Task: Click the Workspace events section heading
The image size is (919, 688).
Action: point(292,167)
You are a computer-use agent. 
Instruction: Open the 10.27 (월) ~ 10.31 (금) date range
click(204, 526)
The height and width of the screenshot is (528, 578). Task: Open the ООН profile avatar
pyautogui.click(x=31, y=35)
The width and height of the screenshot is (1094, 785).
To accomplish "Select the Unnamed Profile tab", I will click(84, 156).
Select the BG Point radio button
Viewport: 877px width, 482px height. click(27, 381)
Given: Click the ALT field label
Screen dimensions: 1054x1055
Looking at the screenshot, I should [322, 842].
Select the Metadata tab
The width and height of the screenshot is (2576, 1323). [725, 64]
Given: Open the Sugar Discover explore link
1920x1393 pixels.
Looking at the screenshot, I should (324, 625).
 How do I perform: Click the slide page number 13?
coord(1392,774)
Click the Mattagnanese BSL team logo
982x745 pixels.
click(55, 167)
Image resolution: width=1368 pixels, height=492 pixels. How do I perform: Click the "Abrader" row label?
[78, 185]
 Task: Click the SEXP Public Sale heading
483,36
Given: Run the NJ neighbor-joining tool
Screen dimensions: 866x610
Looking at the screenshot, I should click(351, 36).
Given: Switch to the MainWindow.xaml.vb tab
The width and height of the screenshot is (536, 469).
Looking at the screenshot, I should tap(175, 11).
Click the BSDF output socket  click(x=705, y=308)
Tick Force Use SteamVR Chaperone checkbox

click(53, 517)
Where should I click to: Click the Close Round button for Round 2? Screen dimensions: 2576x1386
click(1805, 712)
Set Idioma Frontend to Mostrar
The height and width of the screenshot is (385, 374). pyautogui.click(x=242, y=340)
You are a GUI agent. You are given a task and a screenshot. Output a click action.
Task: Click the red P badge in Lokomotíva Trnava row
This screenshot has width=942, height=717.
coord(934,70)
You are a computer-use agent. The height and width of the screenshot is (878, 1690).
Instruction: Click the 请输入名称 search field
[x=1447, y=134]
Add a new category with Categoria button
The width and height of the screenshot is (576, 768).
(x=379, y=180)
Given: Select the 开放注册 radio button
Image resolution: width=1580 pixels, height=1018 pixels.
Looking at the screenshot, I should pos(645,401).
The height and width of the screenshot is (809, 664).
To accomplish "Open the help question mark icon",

---*---

▸ **PROBLEM DESCRIPTION**: What is needed is every line from the start of the entries through the line containing "The width and height of the screenshot is (1094, 785).", returned word for word and nothing else.

▸ **OUTPUT FOR THIS EXERCISE**:
Task: Click the Workspace events section heading
The image size is (919, 688).
Action: point(292,167)
You are a computer-use agent. 
Instruction: Open the 10.27 (월) ~ 10.31 (금) date range
click(204, 526)
The height and width of the screenshot is (528, 578). Task: Open the ООН profile avatar
pyautogui.click(x=31, y=35)
The width and height of the screenshot is (1094, 785).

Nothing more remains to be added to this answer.